In the records below, from the line with "In order to click on tab-process-interval-label: Process" through the end of the records, swap "Process Interval" for "Update Interval" and give back those lines with nothing else changed.
══════════
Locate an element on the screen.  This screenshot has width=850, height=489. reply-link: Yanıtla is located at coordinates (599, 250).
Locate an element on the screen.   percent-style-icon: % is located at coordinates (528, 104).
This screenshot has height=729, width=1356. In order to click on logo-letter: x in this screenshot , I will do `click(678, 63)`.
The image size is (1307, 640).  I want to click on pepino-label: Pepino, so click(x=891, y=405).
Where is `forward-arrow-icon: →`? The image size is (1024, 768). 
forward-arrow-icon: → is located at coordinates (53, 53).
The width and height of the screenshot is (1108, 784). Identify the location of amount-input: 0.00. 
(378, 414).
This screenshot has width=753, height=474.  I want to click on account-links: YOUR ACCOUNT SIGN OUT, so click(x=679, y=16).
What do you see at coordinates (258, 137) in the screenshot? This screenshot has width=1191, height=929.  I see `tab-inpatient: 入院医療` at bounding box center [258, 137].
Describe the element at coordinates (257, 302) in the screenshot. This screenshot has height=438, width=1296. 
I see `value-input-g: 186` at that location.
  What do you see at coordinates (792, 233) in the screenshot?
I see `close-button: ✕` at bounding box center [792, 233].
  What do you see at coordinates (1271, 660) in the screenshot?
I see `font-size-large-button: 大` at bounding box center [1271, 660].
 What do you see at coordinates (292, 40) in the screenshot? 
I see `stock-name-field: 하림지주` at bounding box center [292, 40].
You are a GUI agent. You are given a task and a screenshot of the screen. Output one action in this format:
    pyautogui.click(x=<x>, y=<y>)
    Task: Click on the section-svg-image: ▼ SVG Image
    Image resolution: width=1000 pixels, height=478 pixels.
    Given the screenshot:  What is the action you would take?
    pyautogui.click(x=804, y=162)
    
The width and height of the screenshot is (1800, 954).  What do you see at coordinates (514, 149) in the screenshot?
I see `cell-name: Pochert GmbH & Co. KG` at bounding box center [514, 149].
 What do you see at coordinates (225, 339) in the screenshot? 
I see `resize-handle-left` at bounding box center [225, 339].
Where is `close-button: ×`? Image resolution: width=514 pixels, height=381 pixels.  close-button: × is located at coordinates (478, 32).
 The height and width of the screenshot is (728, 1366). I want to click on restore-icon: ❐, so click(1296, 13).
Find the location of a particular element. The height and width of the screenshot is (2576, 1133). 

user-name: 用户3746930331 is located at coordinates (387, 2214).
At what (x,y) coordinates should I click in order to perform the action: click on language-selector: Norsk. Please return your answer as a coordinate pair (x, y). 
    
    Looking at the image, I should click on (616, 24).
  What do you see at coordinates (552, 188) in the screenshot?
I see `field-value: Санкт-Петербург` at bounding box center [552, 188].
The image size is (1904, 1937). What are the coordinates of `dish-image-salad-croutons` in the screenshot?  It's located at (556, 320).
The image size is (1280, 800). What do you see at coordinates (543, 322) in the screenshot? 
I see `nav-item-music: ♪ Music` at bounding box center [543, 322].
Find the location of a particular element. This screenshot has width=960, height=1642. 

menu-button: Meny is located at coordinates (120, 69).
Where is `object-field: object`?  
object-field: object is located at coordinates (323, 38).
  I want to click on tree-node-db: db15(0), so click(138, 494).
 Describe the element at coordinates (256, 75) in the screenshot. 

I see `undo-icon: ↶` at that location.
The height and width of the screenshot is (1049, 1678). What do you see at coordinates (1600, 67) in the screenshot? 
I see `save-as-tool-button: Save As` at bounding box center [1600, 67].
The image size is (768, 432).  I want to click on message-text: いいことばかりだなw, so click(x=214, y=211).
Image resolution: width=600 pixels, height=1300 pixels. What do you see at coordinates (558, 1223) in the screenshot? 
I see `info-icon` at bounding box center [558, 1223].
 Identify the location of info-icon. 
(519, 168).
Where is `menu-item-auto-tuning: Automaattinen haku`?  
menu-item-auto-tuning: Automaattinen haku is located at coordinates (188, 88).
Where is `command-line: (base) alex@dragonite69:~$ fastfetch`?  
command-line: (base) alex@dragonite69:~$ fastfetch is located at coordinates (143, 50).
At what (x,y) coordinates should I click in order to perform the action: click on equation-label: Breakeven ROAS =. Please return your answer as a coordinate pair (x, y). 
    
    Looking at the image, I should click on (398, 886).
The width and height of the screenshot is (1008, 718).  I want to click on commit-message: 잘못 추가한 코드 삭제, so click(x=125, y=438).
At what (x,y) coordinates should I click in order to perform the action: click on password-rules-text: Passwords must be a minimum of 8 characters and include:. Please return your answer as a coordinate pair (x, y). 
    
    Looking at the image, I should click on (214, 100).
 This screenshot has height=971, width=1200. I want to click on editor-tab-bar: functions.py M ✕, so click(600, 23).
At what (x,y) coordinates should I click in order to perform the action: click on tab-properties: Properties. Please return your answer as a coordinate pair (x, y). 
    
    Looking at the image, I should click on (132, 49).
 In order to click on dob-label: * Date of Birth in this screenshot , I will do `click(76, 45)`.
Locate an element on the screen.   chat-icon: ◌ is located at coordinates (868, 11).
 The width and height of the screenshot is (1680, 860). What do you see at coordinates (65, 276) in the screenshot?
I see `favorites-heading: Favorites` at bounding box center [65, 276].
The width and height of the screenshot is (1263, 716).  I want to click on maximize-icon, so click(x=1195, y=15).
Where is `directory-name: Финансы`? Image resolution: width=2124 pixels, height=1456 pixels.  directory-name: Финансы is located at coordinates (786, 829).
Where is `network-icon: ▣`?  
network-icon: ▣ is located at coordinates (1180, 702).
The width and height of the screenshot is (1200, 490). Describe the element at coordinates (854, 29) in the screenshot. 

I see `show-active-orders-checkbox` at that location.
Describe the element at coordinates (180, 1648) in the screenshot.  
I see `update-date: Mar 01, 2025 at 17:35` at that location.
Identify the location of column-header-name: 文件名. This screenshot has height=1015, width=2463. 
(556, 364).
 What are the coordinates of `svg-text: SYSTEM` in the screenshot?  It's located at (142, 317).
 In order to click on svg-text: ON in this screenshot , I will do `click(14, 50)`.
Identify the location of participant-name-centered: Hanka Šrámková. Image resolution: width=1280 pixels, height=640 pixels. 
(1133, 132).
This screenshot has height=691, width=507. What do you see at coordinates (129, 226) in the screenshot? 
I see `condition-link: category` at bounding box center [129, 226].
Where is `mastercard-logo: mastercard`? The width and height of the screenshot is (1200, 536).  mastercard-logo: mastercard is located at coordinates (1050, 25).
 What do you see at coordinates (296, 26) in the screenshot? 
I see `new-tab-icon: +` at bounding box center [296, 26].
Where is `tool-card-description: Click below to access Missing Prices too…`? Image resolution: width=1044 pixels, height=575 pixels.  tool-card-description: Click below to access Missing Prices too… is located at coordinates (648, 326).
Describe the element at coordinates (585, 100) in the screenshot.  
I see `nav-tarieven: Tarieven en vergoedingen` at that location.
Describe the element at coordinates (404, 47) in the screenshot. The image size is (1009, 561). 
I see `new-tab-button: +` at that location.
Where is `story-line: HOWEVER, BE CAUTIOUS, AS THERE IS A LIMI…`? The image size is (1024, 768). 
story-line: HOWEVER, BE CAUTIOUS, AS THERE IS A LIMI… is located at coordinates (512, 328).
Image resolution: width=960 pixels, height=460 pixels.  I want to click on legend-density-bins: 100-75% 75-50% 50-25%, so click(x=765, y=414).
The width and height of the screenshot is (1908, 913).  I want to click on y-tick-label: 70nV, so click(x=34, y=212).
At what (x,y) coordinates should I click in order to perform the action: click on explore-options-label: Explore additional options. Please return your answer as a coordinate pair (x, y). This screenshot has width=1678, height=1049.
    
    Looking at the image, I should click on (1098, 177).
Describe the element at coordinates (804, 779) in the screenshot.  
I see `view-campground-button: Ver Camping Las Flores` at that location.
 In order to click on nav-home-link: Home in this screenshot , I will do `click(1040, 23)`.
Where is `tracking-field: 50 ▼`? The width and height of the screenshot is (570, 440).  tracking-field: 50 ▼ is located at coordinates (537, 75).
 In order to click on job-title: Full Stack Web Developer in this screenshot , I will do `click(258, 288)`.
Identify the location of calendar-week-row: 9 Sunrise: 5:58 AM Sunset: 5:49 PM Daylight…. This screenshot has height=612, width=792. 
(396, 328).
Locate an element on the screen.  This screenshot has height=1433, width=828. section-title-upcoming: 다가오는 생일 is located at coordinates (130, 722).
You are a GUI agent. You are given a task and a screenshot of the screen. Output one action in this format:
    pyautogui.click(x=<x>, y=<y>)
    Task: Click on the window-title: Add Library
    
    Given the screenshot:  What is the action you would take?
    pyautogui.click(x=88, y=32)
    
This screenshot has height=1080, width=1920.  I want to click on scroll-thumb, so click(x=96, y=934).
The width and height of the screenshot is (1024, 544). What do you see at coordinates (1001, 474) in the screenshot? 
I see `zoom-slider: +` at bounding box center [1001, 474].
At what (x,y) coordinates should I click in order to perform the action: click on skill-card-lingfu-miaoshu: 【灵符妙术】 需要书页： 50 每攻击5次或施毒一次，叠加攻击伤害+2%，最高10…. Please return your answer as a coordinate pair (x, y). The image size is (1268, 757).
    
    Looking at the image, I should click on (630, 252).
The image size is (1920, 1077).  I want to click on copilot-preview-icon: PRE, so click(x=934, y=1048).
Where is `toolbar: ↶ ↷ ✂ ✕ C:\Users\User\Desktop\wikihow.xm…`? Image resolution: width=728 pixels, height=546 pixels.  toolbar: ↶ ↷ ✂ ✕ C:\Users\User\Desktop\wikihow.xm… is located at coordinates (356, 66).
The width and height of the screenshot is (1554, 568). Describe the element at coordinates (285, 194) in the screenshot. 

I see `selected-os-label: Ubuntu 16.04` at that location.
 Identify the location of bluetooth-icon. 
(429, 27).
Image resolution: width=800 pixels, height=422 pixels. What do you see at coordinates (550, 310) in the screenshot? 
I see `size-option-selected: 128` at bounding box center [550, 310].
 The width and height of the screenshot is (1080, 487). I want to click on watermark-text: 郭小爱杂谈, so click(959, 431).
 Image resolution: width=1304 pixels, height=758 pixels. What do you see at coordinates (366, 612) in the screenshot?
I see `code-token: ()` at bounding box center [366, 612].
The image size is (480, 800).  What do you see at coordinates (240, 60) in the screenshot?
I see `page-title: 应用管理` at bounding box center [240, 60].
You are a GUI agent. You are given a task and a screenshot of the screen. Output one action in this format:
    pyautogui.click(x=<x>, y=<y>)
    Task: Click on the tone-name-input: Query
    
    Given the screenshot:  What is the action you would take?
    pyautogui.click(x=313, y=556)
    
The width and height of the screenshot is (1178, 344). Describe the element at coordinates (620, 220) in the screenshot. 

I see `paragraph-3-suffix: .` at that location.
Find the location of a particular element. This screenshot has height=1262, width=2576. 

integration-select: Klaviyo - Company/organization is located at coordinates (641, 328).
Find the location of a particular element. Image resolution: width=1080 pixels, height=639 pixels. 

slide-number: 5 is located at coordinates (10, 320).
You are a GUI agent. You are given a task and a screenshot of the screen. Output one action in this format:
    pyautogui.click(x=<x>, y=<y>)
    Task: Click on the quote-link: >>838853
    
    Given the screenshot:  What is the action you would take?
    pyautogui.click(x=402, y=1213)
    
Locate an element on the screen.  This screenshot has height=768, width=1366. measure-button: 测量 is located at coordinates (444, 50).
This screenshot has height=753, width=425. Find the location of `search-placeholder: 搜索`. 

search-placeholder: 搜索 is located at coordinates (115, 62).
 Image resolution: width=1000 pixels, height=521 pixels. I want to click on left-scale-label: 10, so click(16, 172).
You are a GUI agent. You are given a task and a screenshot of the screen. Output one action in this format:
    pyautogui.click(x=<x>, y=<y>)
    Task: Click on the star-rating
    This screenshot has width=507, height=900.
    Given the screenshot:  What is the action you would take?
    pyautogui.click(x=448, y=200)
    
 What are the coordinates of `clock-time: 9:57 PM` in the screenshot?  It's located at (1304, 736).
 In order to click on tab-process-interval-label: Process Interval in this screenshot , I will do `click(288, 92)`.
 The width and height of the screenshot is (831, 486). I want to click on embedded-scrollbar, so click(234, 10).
══════════
- Answer area:
 In order to click on tab-process-interval-label: Update Interval in this screenshot , I will do `click(288, 92)`.
 The width and height of the screenshot is (831, 486). I want to click on embedded-scrollbar, so click(234, 10).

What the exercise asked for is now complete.